Stukgoederen versus massagoederen

Tijdens de Eerste Wereldoorlog (1914-1918) kwam het vervoer van goederen in de Rotterdamse haven bijna volledig stil te liggen. Duidelijk wordt dat Rotterdam als doorvoerhaven veel te afhankelijk is van Duitsland. Na 1918 bleef er ongerustheid bestaan over de toekomst van de haven.

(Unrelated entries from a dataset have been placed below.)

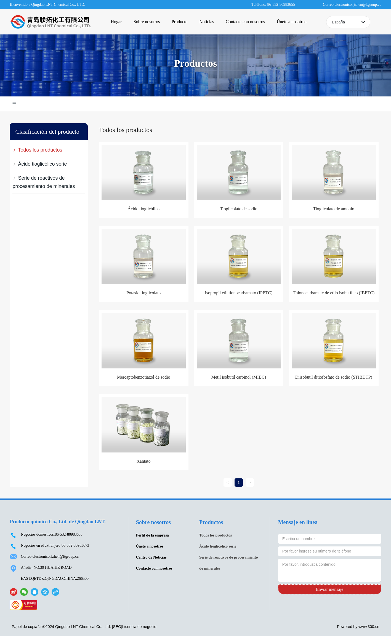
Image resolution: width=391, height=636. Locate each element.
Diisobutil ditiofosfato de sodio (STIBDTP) (333, 377)
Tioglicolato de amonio (333, 208)
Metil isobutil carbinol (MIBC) (238, 377)
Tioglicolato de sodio (238, 208)
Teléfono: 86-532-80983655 (273, 4)
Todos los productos (215, 535)
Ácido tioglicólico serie (217, 546)
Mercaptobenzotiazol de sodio (143, 377)
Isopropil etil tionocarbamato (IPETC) (238, 292)
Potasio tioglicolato (143, 292)
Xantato (144, 461)
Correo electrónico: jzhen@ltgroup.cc (352, 4)
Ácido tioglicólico (143, 208)
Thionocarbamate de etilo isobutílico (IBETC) (333, 292)
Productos (195, 63)
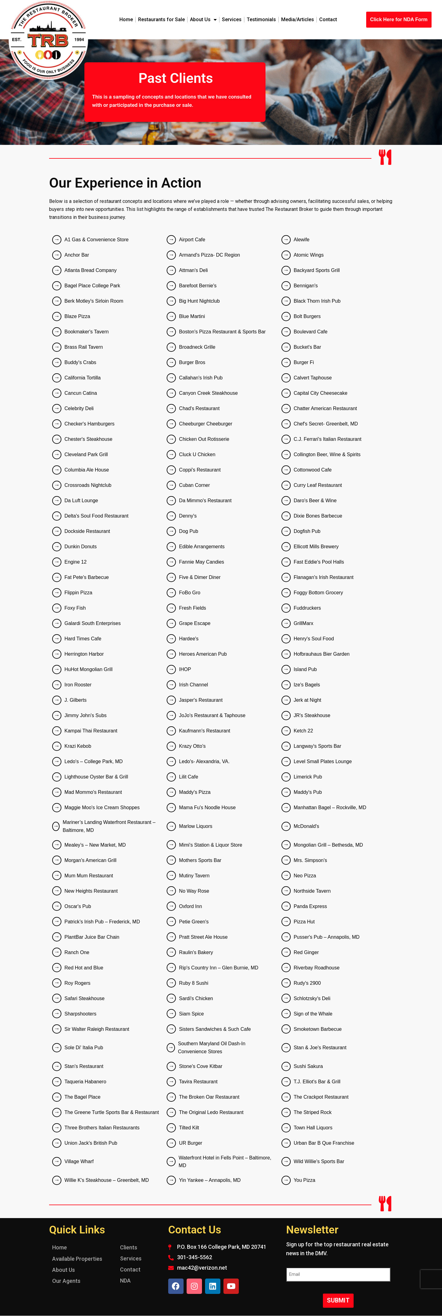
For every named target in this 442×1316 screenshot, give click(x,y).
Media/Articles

Er werden vragen gesteld waarom Rotterdam niet meer deed aan het vervoer van stukgoederen ten opzichte van massagoed. Pas in 1926 werd er door de gemeente een stukgoedcommissie opgericht, met de burgemeester als voorzitter. De mechanisering van massagoed die vóór de Eerste Wereldoorlog was gerealiseerd, had geresulteerd in directe overslag. Hiermee wordt de overslag van zeeschip naar binnenvaartschip bedoeld, zonder opslag op de kade. Tijdens het interbellum (1918-1939) werd deze mechanisering verder geoptimaliseerd. Dankzij de introductie van stoom-, hydraulische en elektrische kranen trad met stukgoed, naast massagoed, wel mechanisatie op, maar die was verre van volledig. Daarom werden de meeste werkzaamheden nog steeds verricht met de hand. Ondanks dat het niet tot een technisch gemechaniseerd regime kwam zorgde uitvindingen zoals elektrische wagens en de wipkraan wel voor een forse productiviteitsstijging.             

Containerisatie

Een ingrijpende mechanisering van de stukgoedoverslag kwam pas ver na de Tweede Wereldoorlog tot stand door de, in de jaren 60 van de vorige eeuw, geïntroduceerde zeecontainer. Na de grote veranderingen en de sociale onrust in de haven als gevolg van de introductie van de graanelevators was er gedurende een periode van zo’n 50 jaar geen radicale verandering meer tot de innovatie van de zeecontainer. Deze kortte de tijd die het kostte om stukgoed over te slaan aanzienlijk in. De pionier achter containerisatie was de Amerikaanse trucker Malcolm McLean. Door de trage overslag van stukgoed lagen schepen soms wel twee weken stil in de haven. Dit langzame proces zorgde voor ergernissen bij schipeigenaren, want zij hadden te maken met stijgende lonen van stuwadoors (lader en losser schepen) en stijgende havenkosten in de jaren 50 en 60 van de vorige eeuw.     

Ideal X
McLean was geïnspireerd door vervoermethoden die werden ingezet door het Amerikaanse leger, dat ladingen vloeiend kon laten verplaatsen van land naar zeetransport zonder de bijkomstigheid om opnieuw af te laden en in te laden. Dat zorgde ervoor dat schepen veel korter stillagen in de haven. McLean bouwde de tanker Potrero Hills, uit de Tweede Wereldoorlog, om tot een schip dat in staat was om containers te dragen en noemde haar ‘Ideal X’. Zij maakte haar maidentrip (eerste reis) op 26 april 1956 en zeilde van Newark naar Houston met een lading van 58 metaalcontainers en 15.000 ton aan petroleum.                 

Gateway City
Daarnaast richtte hij het bedrijf Sea-Land op, dat tegenwoordig valt onder het bedrijf Maersk, en binnen korte tijd voeren enorme schepen van Sea-Land uit over de Atlantische oceaan. Eerst nog met de containers geladen op hun chassis (onderstel), maar deze werd later achterwege gelaten zodat de containers op elkaar konden worden gestapeld. Het eerste schip dat uitvoer met enkel gestapelde containers was ‘Gateway City’ die 4 oktober 1957 de maidentrip maakte.